From ridge to ridge of the big Mountain-Mass,
Dark sullen Thunders by the conflicts wak'd,
Their sky-convulsing detonations pour.
Their destin'd point, th' embattled volumes reach;
And rest. The grand, the wonderous Edifice,
The great th' ethereal Architect begins.
Wide over Allegany's summit spread,
Of close impacted, squared and polish'd clouds
Constructed, the extended base appears;
And of the same compressed material form'd,
Octagonal the burnish'd walls ascend,
Sublimely towering through the midway skies!
Broad sheets of lightning constitute the roof,
Whose flashing splendors flood with day the Heavens,
When Night spreads o'er the sun her darkling wings.
Reflected from the Fabric's upright squares,
Prismatic tinctures paint the fragment-clouds,
Which float unused in widening fleeces round.
Its myriad windows and its thousand gates
Were all of pure translucent ether wrought,
And all with bright festoons superbly hung
Of pansied clouds, and wreathed lightnings made.
Both North and South of the magnific dome,
In grand Corinthian style and towering state,
On Meteor-Pillars rear'd, refulgent shone
Its roomy porticos.

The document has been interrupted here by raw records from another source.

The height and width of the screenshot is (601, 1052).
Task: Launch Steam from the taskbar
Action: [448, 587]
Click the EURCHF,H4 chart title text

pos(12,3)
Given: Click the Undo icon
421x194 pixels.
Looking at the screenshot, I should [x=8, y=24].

Innumerous seats,
Of downy clouds composed, and white and soft
As Cygnet plumes, in graceful circles ranged;
Around th' interior of the shining hall,
All ready for the Angel host appear'd.
A canopy of Rainbows intertwined
In spiral union, forming in the whole,
A beauteous arch of intermingling hues
As rich as Fancy's pencil can portray;
In all their gayly blended forms can be,
High o'er each line of dazzling sofas bends.

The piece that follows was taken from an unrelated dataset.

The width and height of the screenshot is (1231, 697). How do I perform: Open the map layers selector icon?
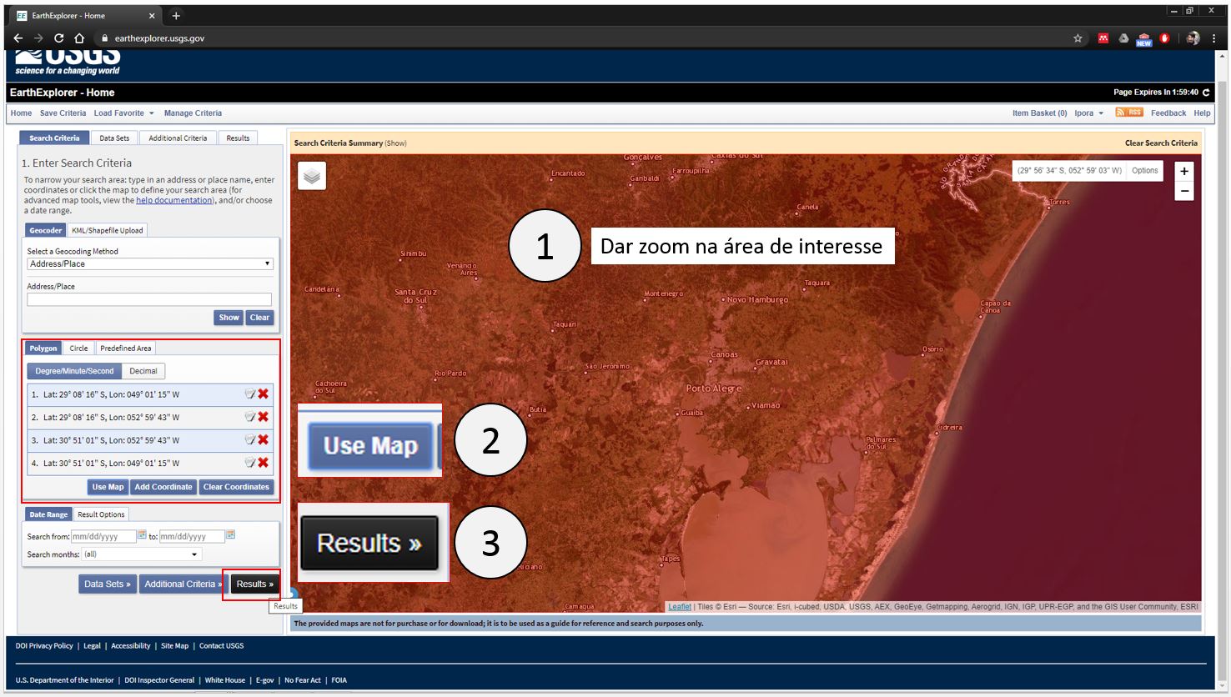click(312, 176)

On reading this magnificent description, this "much ado about nothing," to a female friend who had recently crossed the Allegany Mountain, she was so struck with the sense of the ludicrous it excited, that she observed that "the angels had put themselves to a great deal of unnecessary trouble, considering all they had to accomplish — for she thought that when they condescended to deliberate so solemnly on the sending of James Boone to Kentucky, they might have been content with a decent apartment in Stottler's Tavern, as it would have been sufficiently respectable for the purpose." The fair critic, however, was wrong in assuming the existence of "Stottler's Tavern," at the time this conference was held.

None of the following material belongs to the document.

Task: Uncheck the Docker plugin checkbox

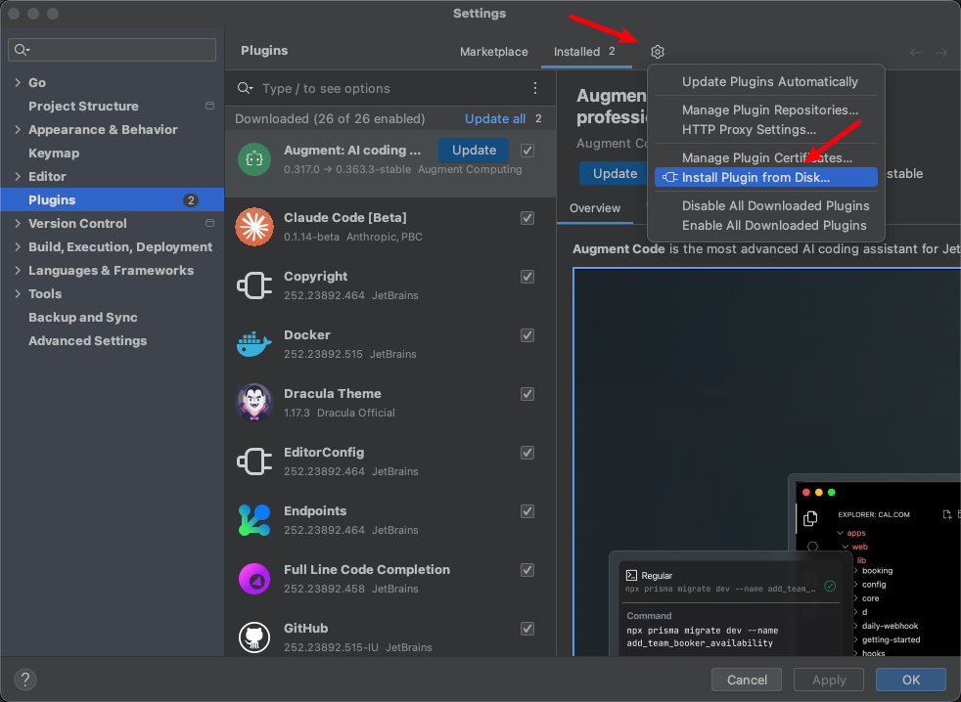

Our readers will now have a tolerable idea of both the beauties and the blemishes that we consider characteristic of this poem. Its subject is the adventures of Colonel Boone in the Western country, a subject in itself sufficiently interesting and susceptible of romantic embellishment, to form the basis of a poetical tale, if constructed with judgment, and narrated with taste. We think it a subject in every respect as well suited for poesy as any of the Scottish Border occurrences, which Scott or Hogg have made the themes of their song. Had our author followed their example, and attempted nothing but what was natural to his subject, we are. seriously of opinion that he would have produced as pleasing a poetical romance, as any of theirs. But he committed the fault to which young writers are peculiarly prone, that of overdoing his task. No matter how simple and natural may be their topic, they imagine that they can never do enough to render it grand and elevated. They are perpetually straining to be sublime, when they should only endeavour to be beautiful. A mistaken opinion of what will produce an effect, is the cause of this. It requires some experience in life to convince them that unnatural elevation and pomp are not so efficient for this purpose as ease, gracefulness and propriety.
If Mr. Bryan be now aware of this, and still retains the ardent feeling and tuneful taste, with which he wrote some parts of the Mountain Muse, we should be glad soon to see another of his productions on our table; for we should, indeed, be much deceived, if with his acquired judgment, and his inherent talents, he did it produce a work as much deserving of praise as the present is of censure.